Want to Learn Quantum Computing? Here’s Your Reading List

If you want to future-proof your technology career in finance (among other segments), you probably need to learn about quantum computing. As we’ve noted often before, banks are lining up quantum computing research teams, and JPMorgan already boasts achievements in areas such as quantum cryptography.

In line with that, quantum researchers at both Goldman Sachs and JPMorgan have released new reading materials to help aspiring quantum researchers self-inform about their area. 

Rajiv Krishnakumar joined Goldman Sachs in 2018 after leaving Stanford University with a PhD in applied physics. Krishnakumar helped set up Goldman’s quantum computing research team in 2019, and he’s just posted a blog on Medium with advice on how to get started in quantum computing. 

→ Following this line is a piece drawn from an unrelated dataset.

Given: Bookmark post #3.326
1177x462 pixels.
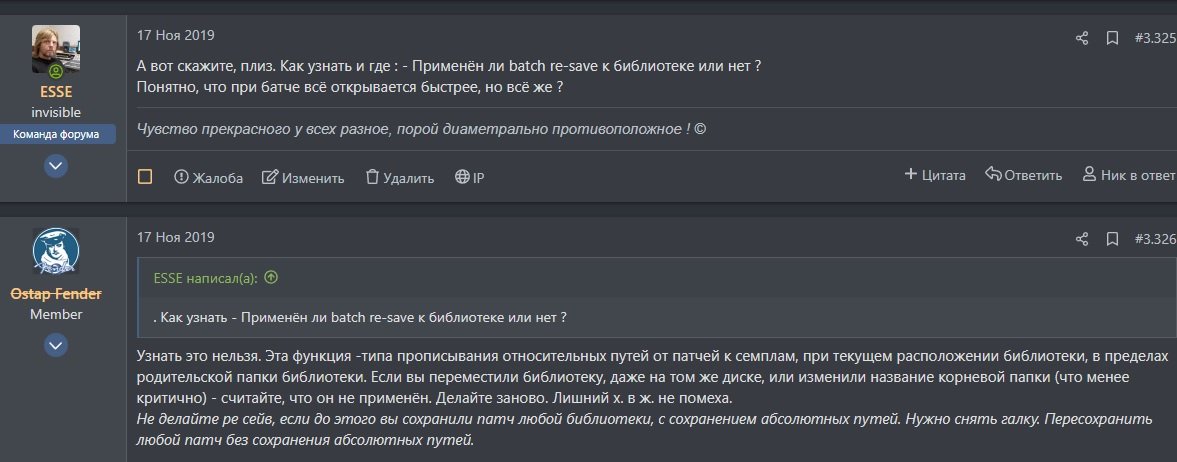Looking at the screenshot, I should [x=1111, y=239].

Krishnakumar’s quantum reading list includes the following: Quantum computing Progress and Prospects (cost: $55); Quantum computing in the Noisy Intermediate-Scale Quantum (NISQ) era and beyond (cost: zero); Quantum Computing and Quantum Information (cost: zero); Introduction to Quantum Algorithms (cost: zero); the Qiskit textbook (cost: zero); Intro to Quantum Machine Learning (a free YouTube video).

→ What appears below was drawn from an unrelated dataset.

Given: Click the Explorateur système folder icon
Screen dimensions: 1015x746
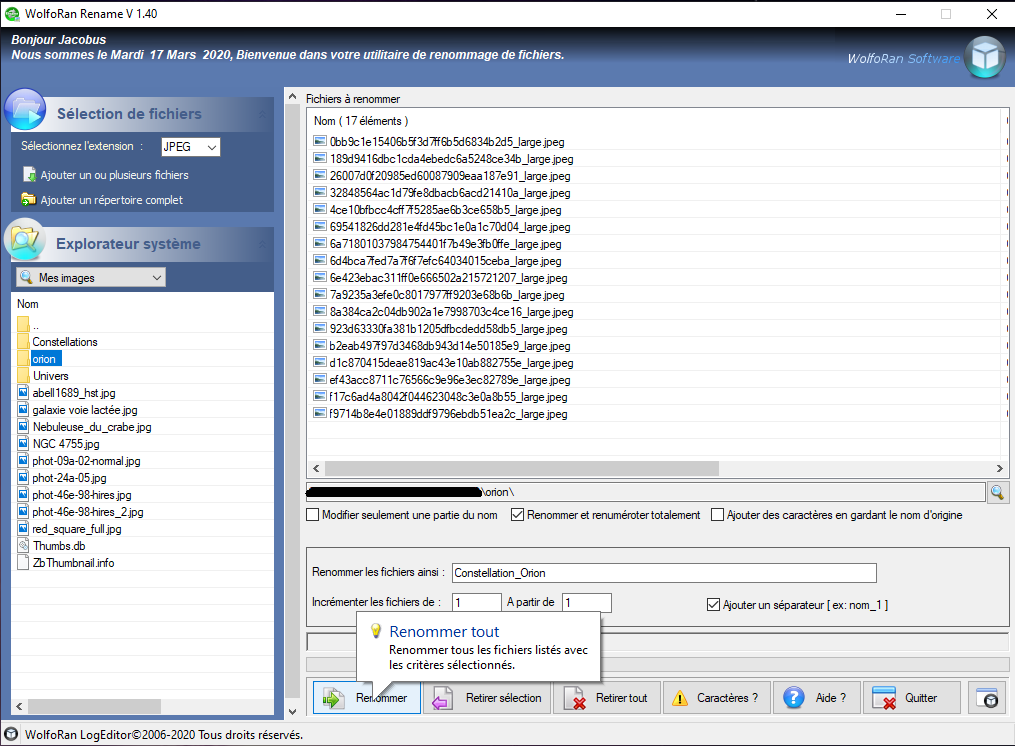Looking at the screenshot, I should (26, 240).

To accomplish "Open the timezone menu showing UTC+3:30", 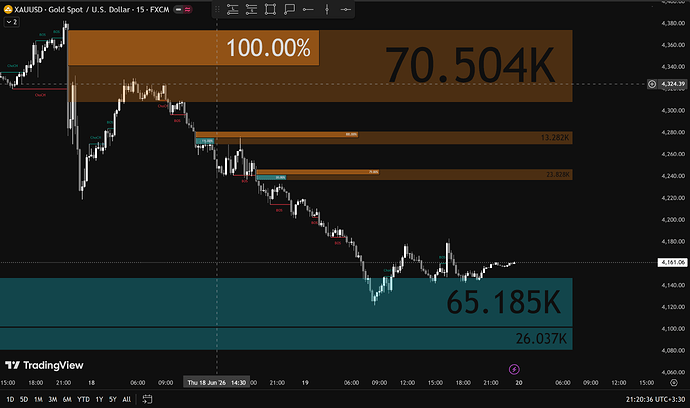I will point(655,399).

Krishnakumar’s intention is to help teach aspiring quantum computing experts the basics. Once you’ve worked through that, you can move on to the latest paper on quantum search released by  Constantin Gonciulea, Austin Gilliam and Marco Pistoia, who are in engineering research at JPMorgan. 

Gonciulea is the JPMorgan technologist who previously achieved a ‘quantum breakthrough’ while working weekends at home during the lockdown. The new paper builds on this by further shortening quantum search times using ‘amplitude amplification,’ partitioning target states into different classes and achieving 100 percent probability when searching for a particular quantum state.

If you’ve read (and understood) all of that, you can revert to something a little less exhausting: Gonciulea also advises reading the Book of Why by Judea Pearl and Dana Mackenzie for insights into causation that will take artificial intelligence beyond mere ‘curve fitting.’